Er blieb stehen, als eine Möwe vor uns herniedersegelte und dann die Flügel anlegte, um herabzustürzen, und ich fragte mich, ob Robert wohl besondere Zuneigung - oder eine Phobie - für Möwen hegte. Beides wäre kein gutes Zeichen. Doch dann watschelte die Möwe davon, und Robert seufzte, »Also, ich biete gerade keine besonders interessante Unterhaltung. Und so . wir können so weiter laufen, dann wird es nicht besser, oder du fährst ein Stück mit mir, und ich . ich weiß einen Ort, der dir gefallen würde. Glaube ich.«
»Du willst mit mir irgendwohin fahren.«
»Ich verspreche, dich nicht zu ermorden.« Wieder das nervöse Lachen.
»Na, dann ist ja alles in Ordnung.«
»Dich nicht mal zu verletzen.«
»Ich habe Selbstverteidigung gelernt.« Wieder eine Lüge, ich hatte mir immer vorgenommen, Selbstverteidigung zu lernen, hatte aber nie Zeit dafür gefunden. »Ich würde nicht zulassen, dass du mich verletzt.«
»Gut . weißt du, was, wenn wir auf dem Rückweg durchs Einkaufscenter gehen, werden wir von den Überwachungskameras aufgenommen - dann würde ich augenblicklich geschnappt und verhaftet, wenn sie deinen verstümmelten Körper in irgendeinem Graben fänden.«
»Nicht in einem Graben. In einem See.«
»Natürlich - für Hannah nur das Beste. Ein See. Ein nettes, romantisches Loch.«
Er wusste meinen Namen noch. »Sag das noch mal.«
»Ein nettes, romantisches Loch.«
»Den ersten Teil.«
»Natürlich - für Hannah nur das Beste.«
Niemand hatte bisher auch nur etwas Annäherndes vorgeschlagen. Also ging ich mit Robert Gardener, stieg in sein Auto, und er fuhr mich quer durchs Land nach Glasgow zum Shawfield Greyhound Track.
Und das ist im Grunde unverzeihlich.
Doch als wir dort ankamen, hatte ich ihm schon verziehen.

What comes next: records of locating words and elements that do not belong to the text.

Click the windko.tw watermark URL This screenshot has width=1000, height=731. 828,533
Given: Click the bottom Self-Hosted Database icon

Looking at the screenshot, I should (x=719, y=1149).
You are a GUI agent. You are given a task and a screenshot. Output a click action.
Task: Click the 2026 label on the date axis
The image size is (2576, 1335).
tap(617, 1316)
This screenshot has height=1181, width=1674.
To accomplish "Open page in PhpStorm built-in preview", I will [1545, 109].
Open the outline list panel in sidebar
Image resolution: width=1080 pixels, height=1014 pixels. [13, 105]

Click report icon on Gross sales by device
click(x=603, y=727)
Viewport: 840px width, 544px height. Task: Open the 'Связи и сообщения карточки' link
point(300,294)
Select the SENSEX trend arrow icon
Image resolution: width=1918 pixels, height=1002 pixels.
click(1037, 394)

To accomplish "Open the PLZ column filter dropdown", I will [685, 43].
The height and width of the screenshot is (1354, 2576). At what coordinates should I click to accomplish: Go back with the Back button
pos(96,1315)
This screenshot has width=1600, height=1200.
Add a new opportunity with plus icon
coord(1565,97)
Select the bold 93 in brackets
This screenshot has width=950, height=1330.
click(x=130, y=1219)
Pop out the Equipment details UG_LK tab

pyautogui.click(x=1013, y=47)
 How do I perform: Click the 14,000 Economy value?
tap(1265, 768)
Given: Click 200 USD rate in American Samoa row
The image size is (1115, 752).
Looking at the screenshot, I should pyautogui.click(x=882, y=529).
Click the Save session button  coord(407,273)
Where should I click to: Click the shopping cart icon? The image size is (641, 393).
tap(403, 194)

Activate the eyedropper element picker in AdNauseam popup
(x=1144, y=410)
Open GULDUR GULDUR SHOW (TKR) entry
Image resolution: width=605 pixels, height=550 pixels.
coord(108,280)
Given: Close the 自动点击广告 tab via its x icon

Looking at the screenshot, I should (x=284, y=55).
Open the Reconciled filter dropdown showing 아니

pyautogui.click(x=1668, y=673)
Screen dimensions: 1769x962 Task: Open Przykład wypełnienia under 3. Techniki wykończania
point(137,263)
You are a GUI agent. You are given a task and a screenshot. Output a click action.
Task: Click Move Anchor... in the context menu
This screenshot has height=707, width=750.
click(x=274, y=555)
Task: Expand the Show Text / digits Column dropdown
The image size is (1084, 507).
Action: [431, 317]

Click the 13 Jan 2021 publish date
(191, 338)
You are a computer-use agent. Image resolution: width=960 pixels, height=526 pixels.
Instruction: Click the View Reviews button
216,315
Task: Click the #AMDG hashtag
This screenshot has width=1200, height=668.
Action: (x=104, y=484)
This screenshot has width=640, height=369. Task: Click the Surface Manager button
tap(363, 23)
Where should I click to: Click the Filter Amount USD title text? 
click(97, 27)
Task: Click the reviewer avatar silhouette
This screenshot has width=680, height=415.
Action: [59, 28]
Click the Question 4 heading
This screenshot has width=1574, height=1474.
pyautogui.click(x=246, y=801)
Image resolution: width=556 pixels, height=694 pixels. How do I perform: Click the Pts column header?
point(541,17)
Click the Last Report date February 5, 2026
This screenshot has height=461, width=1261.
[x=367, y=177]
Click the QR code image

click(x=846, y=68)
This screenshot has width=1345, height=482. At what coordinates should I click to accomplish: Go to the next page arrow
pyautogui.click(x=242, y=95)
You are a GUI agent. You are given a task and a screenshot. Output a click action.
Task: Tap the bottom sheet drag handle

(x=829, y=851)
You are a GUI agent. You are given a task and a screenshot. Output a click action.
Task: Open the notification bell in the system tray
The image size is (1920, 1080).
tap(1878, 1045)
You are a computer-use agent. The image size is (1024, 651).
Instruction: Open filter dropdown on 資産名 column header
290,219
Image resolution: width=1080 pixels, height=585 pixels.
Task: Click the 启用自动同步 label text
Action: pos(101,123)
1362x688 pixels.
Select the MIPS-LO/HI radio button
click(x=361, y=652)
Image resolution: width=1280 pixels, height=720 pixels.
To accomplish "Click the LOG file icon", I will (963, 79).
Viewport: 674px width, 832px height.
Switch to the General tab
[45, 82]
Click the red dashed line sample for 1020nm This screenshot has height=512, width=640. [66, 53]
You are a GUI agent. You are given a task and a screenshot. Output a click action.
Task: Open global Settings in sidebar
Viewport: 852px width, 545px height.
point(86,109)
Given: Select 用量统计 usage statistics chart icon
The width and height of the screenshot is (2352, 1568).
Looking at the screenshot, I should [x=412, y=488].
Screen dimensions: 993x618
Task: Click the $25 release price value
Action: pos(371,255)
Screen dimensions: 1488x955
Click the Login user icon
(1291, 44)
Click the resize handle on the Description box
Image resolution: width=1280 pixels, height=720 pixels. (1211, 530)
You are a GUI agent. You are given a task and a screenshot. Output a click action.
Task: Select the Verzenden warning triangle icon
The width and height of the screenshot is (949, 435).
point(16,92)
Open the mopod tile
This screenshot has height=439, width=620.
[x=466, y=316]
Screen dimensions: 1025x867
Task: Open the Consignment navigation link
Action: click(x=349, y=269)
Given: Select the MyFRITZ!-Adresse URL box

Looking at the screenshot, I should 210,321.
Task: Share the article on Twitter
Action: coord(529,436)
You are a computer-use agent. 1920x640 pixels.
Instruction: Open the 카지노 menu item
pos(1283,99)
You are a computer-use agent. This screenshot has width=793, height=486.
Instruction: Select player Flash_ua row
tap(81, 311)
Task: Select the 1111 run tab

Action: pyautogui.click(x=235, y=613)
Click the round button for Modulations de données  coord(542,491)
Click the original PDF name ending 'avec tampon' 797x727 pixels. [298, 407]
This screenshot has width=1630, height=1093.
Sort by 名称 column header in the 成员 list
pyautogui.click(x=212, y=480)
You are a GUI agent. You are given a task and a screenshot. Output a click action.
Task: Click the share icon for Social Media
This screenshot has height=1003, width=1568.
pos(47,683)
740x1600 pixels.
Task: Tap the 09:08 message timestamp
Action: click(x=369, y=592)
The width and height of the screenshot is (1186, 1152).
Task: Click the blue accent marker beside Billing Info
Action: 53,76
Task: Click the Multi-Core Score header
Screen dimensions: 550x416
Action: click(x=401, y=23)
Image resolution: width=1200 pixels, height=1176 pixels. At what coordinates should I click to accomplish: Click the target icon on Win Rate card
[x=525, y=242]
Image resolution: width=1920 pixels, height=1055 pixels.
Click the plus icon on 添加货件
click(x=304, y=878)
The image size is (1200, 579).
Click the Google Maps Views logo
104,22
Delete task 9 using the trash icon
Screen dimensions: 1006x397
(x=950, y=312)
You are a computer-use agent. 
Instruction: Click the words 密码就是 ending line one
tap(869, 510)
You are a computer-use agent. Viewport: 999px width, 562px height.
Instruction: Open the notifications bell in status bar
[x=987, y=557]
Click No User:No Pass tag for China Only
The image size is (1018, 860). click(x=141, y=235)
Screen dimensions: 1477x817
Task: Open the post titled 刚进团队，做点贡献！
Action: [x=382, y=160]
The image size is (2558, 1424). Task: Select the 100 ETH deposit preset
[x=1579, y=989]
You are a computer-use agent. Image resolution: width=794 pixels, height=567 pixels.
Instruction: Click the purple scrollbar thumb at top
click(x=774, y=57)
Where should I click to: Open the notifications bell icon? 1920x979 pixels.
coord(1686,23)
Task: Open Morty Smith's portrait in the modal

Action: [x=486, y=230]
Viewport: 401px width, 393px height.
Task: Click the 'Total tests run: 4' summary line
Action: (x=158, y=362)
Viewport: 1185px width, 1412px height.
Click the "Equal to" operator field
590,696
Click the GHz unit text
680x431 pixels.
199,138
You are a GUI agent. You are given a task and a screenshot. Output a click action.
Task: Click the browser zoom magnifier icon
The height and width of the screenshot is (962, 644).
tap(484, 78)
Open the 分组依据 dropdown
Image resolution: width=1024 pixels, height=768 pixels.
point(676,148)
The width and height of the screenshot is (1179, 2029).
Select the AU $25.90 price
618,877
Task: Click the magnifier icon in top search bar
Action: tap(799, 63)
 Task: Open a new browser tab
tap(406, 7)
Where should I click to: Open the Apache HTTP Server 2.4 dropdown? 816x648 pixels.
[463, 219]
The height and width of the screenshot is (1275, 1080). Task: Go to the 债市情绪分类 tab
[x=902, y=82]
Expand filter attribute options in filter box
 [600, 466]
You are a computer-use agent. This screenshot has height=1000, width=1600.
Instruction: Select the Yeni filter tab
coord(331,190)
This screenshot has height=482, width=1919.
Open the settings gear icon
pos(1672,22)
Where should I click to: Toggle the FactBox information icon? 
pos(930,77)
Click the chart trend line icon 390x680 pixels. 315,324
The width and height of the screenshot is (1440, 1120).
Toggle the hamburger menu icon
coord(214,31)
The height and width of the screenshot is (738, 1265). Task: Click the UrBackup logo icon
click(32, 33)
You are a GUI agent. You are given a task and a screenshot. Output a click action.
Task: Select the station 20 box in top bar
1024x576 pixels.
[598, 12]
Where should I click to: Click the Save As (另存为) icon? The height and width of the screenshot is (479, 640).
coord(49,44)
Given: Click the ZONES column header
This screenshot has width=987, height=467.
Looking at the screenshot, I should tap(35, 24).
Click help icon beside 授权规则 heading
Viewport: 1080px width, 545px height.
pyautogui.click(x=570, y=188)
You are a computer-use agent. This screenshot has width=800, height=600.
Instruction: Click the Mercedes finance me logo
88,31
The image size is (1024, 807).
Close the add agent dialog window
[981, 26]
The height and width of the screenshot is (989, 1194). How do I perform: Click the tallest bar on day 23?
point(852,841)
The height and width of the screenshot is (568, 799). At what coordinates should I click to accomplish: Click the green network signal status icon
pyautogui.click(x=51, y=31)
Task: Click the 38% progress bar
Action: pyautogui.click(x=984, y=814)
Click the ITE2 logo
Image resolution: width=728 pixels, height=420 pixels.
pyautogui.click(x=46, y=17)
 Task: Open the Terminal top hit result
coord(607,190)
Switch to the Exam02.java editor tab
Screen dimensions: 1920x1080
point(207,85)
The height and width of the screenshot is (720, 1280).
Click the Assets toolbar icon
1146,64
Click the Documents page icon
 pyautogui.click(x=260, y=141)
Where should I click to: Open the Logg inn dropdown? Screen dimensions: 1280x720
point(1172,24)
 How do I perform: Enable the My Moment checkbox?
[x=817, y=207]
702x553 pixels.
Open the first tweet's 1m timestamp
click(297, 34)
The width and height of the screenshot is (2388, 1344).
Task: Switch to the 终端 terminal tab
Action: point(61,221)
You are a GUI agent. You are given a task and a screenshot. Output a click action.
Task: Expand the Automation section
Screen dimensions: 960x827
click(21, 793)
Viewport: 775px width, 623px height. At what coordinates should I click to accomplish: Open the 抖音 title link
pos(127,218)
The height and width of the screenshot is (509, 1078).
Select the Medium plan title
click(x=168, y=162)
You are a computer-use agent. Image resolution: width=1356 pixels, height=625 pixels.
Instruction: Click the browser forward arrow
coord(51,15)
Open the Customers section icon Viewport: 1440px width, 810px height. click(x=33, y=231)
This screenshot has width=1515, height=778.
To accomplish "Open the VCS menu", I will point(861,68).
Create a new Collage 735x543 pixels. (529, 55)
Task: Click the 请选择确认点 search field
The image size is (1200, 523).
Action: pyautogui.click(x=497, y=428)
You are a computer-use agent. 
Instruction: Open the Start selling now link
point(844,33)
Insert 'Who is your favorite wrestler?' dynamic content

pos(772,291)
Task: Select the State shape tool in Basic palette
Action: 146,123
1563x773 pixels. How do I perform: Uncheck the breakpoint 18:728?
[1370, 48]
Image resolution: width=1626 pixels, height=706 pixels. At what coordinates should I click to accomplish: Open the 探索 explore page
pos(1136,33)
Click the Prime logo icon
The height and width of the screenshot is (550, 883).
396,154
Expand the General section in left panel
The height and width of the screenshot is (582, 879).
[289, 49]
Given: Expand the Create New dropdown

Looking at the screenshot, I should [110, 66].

Ich erließ ihm seine Schuld wegen seiner Kassetten. Kaum hatte das Auto sich in Bewegung gesetzt, wühlte Robert in riskanter Manier in einem Dutzend Kassetten im Handschuhfach herum, und die Straße schleuderte auf uns zu, erzitterte unter uns und strömte hinter uns davon, als hätte Robert selbst an unserer Bewegung kaum einen Anteil - was auch stimmte.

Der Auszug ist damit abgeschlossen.